Non esiste una macro dieta specifica, poiché le esigenze di macronutrienti variano da persona a persona, quindi se si desidera iniziare un approccio dietetico di questo tipo è opportuno consultare un dietologo o un nutrizionista per un apporto equilibrato dei macronutrienti. Ad esempio, proprio i bodybuilder che cercano di costruire muscoli, o massa magra, di solito mangiano percentuali più elevate di proteine; mentre, chi deve tenere sotto controllo i livelli di zucchero nel sangue può mangiare carboidrati, ma in una percentuale inferiore per mantenere sempre bassi i livelli di glucosio.

Come contare i macro

Prima di iniziare una dieta basata sul calcolo dei macro occorre determinare il metabolismo basale e il fabbisogno calorico, che deve tener conto di diversi fattori come il peso, l’indice di massa corporea, il sesso, l’altezza, l’età e il livello di attività. Per farlo ci sono diversi metodi online, ma il più semplice e immediato è affidarsi alle app per il calcolo dei macros, come MyFitnessPal una delle più usate e conosciute dove oltre al conteggio calorico è possibile registrare l’assunzione di acqua e l’esercizio fisico, è un vero tracker dietetico. Altra app molto in voga è YAZIO un calcolatore di macro e anche diario alimentare; infine, c’è FatSecret dove si possono trovare anche idee e spunti per ricette healthy.

Determinare il rapporto dei macronutrienti

Una volta che si sono calcolate le calorie giornaliere totali, si può determinare il rapporto dei macronutrienti.

Secondo le Linee Guida i macronutrienti dovrebbero essere suddivisi in:

  • Proteine: 10–35% delle calorie totali
  • Grassi: 20-35% delle calorie totali
  • Carboidrati: 45-65% delle calorie totali

Tuttavia, questo rapporto potrebbe non adattarsi agli obiettivi di tutti; ad esempio, gli atleti potrebbero aver bisogno di più carboidrati, mentre una persona con malattie metaboliche dovrebbe assumerne di meno. Dopo aver determinato il rapporto dei macronutrienti, occorre monitorare il cibo; cosa significa? Tracciare i macro significa registrare gli alimenti consumati, e prestare attenzione ai macronutrienti che si mangiano.

Dieta conteggio macro

Benefici di una dieta macro

Seguire una dieta basata sul conteggio dei macronutrienti ha i seguenti benefici:

  • permette di perdere peso
  • consente di costruire massa muscolare 
  • permette di ottenere benefici per le prestazioni atletiche
  • è utile per gestire i livelli di zucchero nel sangue
  • è efficace nel mantenere uno stato fisico complessivamente sano

Rischi e controindicazioni

Seguire una dieta basata sul conteggio dei macronutrienti può comportare alcuni rischi, come la mancanza di diversità dei nutrienti. Il motivo? Una dieta di questo tipo potrebbe portare a trascurare alcuni micronutrienti essenziali, oppure altri macronutrienti come nel caso della dieta chetogenica concentrata principalmente sul consumo di proteine e grassi.

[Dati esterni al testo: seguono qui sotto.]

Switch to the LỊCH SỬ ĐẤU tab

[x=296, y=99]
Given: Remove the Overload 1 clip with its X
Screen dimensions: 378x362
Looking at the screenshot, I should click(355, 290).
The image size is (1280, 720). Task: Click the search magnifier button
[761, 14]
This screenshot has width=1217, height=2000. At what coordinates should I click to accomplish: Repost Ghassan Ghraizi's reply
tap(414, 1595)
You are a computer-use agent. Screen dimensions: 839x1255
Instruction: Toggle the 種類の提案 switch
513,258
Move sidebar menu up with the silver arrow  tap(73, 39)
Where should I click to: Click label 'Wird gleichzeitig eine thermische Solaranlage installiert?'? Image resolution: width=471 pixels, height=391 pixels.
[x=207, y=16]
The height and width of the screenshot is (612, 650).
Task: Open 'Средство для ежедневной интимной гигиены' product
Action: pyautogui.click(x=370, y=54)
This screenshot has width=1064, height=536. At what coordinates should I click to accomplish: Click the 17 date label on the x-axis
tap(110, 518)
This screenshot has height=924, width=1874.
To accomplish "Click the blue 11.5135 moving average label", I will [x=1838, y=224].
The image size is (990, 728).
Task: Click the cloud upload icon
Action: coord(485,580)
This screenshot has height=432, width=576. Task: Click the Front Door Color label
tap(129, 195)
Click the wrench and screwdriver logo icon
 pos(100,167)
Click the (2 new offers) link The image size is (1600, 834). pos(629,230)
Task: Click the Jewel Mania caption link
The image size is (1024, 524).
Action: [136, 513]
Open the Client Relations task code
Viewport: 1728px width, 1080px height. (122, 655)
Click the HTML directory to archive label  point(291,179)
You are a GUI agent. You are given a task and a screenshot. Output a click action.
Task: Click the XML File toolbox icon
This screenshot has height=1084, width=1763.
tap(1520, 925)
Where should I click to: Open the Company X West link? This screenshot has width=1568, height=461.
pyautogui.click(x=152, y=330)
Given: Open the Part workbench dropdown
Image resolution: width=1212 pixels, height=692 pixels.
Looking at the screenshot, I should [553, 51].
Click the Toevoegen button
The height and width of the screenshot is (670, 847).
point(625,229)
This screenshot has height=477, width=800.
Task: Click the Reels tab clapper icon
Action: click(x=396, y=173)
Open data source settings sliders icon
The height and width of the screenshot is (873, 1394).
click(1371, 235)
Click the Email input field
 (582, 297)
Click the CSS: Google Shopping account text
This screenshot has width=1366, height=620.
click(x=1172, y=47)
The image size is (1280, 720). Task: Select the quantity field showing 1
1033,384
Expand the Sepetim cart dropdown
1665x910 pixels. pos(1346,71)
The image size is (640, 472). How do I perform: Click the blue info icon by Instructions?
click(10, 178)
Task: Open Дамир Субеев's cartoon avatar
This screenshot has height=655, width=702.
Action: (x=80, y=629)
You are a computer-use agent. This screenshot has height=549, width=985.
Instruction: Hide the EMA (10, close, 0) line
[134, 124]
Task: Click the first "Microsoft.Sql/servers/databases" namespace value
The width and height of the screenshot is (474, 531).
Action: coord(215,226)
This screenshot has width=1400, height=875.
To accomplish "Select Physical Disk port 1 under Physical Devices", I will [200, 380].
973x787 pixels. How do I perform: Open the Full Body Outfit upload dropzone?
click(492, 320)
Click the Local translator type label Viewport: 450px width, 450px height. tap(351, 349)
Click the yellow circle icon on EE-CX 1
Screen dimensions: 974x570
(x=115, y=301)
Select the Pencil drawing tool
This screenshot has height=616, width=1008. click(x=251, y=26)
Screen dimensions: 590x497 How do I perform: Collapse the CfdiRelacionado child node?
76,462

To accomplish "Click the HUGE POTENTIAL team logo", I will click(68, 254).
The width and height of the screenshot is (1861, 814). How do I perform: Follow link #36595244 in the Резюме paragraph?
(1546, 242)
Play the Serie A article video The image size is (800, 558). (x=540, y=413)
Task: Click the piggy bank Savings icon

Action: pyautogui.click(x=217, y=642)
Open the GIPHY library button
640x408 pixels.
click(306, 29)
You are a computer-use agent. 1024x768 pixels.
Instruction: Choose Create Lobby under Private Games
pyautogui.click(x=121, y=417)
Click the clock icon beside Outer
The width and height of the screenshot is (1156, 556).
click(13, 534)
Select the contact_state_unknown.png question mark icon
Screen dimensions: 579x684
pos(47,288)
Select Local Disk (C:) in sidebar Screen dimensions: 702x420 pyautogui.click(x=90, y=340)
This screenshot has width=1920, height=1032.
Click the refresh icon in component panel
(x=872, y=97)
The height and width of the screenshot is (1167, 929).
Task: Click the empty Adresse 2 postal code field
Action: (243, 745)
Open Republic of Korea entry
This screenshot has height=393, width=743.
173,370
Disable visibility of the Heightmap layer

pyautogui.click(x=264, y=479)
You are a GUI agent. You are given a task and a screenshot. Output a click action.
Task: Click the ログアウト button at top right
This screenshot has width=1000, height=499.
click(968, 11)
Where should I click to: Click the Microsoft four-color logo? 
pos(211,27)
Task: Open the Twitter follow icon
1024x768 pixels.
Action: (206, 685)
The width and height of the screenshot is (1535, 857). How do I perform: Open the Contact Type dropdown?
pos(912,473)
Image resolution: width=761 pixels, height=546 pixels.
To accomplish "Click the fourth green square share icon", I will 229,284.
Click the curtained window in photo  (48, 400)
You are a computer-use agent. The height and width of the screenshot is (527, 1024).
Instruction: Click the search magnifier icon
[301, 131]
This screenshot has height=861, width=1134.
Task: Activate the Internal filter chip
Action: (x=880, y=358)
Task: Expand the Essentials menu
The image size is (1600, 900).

Ma non è tutto, poiché questo tipo di regime alimentare può portare a un elevato consumo di junk food, perché non limita categorie di cibo purché rientrino negli intervalli di macronutrienti accettabili per la singola persona. Ma consumare spesso cibo spazzatura può causare diversi problemi di salute. Un altro limite di questo approccio alimentare è la restrizione; infatti, alcune persone potrebbero limitare le probabilità di andare a cena fuori perché è difficile contare i macros quando i piatti sono preparati da altri.

In conclusione, i macronutrienti  e i micronutrienti  svolgono un ruolo essenziale nelle principali funzioni corporee. Tenere traccia dell’assunzione dei macro può aiutare a raggiungere i propri obiettivi, come la crescita muscolare o la perdita di peso. Ma è importante non dimenticare che questi parametri cambiano da persona a persona e, soprattutto, possono essere influenzati da vari fattori, come il metabolismo, gli sbalzi ormonali e i fattori ambientali. Al tempo stesso, è fondamentale valutare anche gli eventuali rischi di questo approccio alimentare; quindi, il consiglio è di rivolgersi sempre a un nutrizionista prima di iniziare una qualsiasi dieta.